Ilustración original de Andrés Casciani
Bolivia ha sido el país latinoamericano donde la confrontación de clases ha alcanzado posiblemente los niveles más agudos y profundos en América Latina durante el siglo XXI. Las luchas populares han apuntado a objetivos que, si bien en principio no son incompatibles con el capitalismo, tienden a trascenderlo. En todas estas luchas, fue fundamental el protagonismo desde abajo de las organizaciones de campesinos, indígenas y trabajadores, donde lo comunitario-ancestral se unía con la lucha por un futuro socialista. La democracia asamblearia, los bloqueos de carreteras y una amplia movilización popular lograron revertir procesos de privatización y hacer caer a los gobiernos que impulsaron esas reformas neoliberales, abriendo paso a un proceso de transformaciones que se expresó políticamente con el triunfo del Movimiento al Socialismo (MAS) en 2006, que llevó a Evo Morales a la presidencia.
Repasemos algunos de los principales momentos de la historia política reciente de Bolivia.
A principios del año 2000, se desarrolla la llamada “Guerra del Agua”, donde las movilizaciones populares lograron hacer caer la privatización del agua en Cochabamba, impulsada por el gobierno de Banzer. Esta lucha tuvo un fuerte impacto en una América Latina que había vivido una ofensiva privatizadora neoliberal muy aguda durante la década del 90.
En 2005 estalla la “Guerra del Gas”, motivada en principio por la decisión del gobierno de exportar a muy bajo precio el gas a través de Chile. Las amplias movilizaciones populares tendrán como consecuencia la caída del presidente Gonzalo Sánchez de Lozada y la convocatoria a elecciones, donde ganará la presidencia Evo Morales por el MAS, con la promesa de nacionalizar el gas y convocar a una asamblea constituyente.
El gobierno del MAS decretará la estatización del gas el 1° de mayo de 2006, pero esa estatización no expropiará a las empresas gasíferas transnacionales. Se les exigirá que el 80% de las regalías vayan para el estado y un 20% para las empresas. También se convocará una asamblea constituyente, cuyo proceso de instalación, desarrollo y resultados no estuvo exento de polémicas en la izquierda.
La nueva constitución establecerá el concepto de estado plurinacional y mecanismos de democracia directa, como la convocatoria a referendo, la iniciativa legislativa ciudadana, la revocatoria del mandato y la autonomía de los pueblos indígenas, entre otros importantes cambios.

### OBJETIVO DEL EJERCICIO
Reproduce tal cual el pasaje del texto sobre la historia política de Bolivia que comienza en "Repasemos algunos de" y llega hasta "década del 90.", incluido este último.

### EXTRACTO DE DATOS
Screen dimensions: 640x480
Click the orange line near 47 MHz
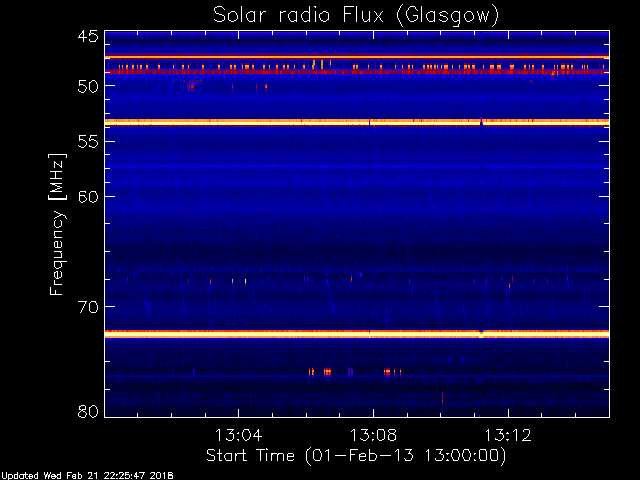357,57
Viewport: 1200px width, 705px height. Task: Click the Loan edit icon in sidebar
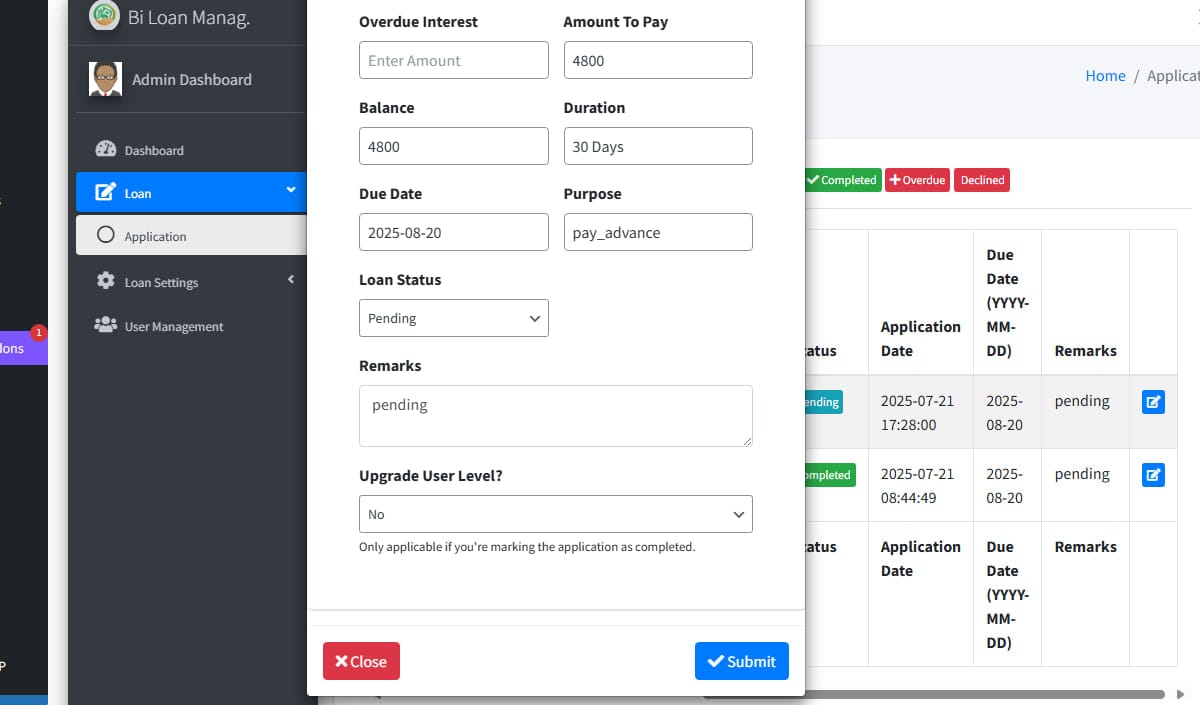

### RESULTADO DEL EJERCICIO
Repasemos algunos de los principales momentos de la historia política reciente de Bolivia.
A principios del año 2000, se desarrolla la llamada “Guerra del Agua”, donde las movilizaciones populares lograron hacer caer la privatización del agua en Cochabamba, impulsada por el gobierno de Banzer. Esta lucha tuvo un fuerte impacto en una América Latina que había vivido una ofensiva privatizadora neoliberal muy aguda durante la década del 90.